Mitsubishi Motors Corp. officially announced Friday that senior vice president Takashi Sonobe will take over the presidency from Katsuhiko Kawasoe, who will resign over a coverup scandal now plaguing the company.

The change will take place November 1.

In addition, MMC will accept a chief operating officer from DaimlerChrysler AG, which previously agreed to take a controlling stake in the Japanese automaker.

Rolf Eckrodt, head of DaimlerChrysler’s rail systems subsidiary Adtranz, will become the COO, MMC’s No. 2 post, after approval at an extraordinary shareholders meeting in January.

Consequently, MMC’s board will comprise 11 members, up from 10.

The two automakers also agreed to keep DaimlerChrysler’s stake in MMC at the originally agreed 34 percent.

On Thursday, MMC sources said DaimlerChrysler would take a near-40 percent stake, but the German-U.S. firm is wary of taking so large a chunk out of fear that U.S. accounting rules would force it to consolidate MMC’s 1 trillion yen-plus debt on its ledgers.

Instead, the purchase price for the 34 percent stake will be reduced by 10 percent, from 225 billion yen to 202.4 billion yen.

However, the German-U.S. auto giant will be entitled to increase its stake in the Japanese carmaker without limitation after three years, Kawasoe said.

In addition, DaimlerChrysler will send senior officials to the Japanese automaker to improve MMC’s quality-control division.

The two companies originally agreed that MMC would accept three board members from DaimlerChrysler and that DaimlerChrysler’s stake in MMC would remain 34 percent for 10 years.

Sonobe, 59, who will also serve as the chief executive officer, said Friday that he regrets that MMC caused such a serious problem and that his mission will be to recover trust in its vehicles and services.

Kawasoe, who became the president in 1997, said that he will step down to executive counselor and remain a board member to support the succeeding management team.

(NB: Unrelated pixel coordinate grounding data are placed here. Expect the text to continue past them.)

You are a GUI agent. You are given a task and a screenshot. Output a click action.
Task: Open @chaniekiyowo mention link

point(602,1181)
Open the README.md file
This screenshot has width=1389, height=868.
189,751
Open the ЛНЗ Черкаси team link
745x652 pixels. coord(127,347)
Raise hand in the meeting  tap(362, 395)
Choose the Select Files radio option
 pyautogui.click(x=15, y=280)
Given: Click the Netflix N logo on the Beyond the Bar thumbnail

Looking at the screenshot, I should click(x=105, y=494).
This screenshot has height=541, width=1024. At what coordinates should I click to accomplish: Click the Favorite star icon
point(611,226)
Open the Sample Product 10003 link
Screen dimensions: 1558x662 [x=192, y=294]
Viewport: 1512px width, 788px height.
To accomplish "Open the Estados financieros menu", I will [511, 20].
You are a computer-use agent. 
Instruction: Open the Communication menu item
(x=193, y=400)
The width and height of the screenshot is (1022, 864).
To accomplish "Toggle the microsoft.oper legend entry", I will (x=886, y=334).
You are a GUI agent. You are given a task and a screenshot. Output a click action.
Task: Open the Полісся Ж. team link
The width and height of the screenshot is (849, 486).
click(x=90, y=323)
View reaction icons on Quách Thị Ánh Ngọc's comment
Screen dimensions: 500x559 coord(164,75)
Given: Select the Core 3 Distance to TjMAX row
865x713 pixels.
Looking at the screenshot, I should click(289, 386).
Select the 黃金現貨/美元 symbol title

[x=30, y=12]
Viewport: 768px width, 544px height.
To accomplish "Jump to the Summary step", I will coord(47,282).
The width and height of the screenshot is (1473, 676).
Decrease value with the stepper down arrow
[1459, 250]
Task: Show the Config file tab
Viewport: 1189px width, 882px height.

MMC’s present executives, including Sonobe, will have their salaries reduced to take responsibility for the scandal, in which consumer complaints were covered up for more than three decades and vehicle repairs were done in secret over the same period.

Sonobe said he had not recognized the long-term practice of concealment.

The changes to the tieup agreements, announced Friday, are expected to give DaimlerChrysler greater influence over MMC’s decision-making.

At the same time, they may reduce in relative terms the interest of AB Volvo, a major Swedish truck builder, in the Japanese carmaker.

MMC formed alliances with DaimlerChrysler in March for its passenger car operations and with Volvo last year for its truck and bus business. Volvo has a 5 percent stake in MMC and plans to hold 19.9 percent in a new truck company, which will be jointly set up by MMC and Volvo next year.

Kawasoe said MMC will not raise Volvo’s stake in MMC nor in the planned firm, noting that the two firms will have a meeting in the near future to explain the situation.

On Friday morning, Kawasoe apologized to the public for the company’s long-term practice of covering up customer complaints and defects that might lead to recalls, saying that it is regrettable his company has caused tremendous anxiety among consumers.

When the scandal first broke last month, Kawasoe said he would not resign. On Friday he said he changed his mind after he grew confident that MMC would be able to establish a new management team and a system to prevent a recurrence of the illegal activity.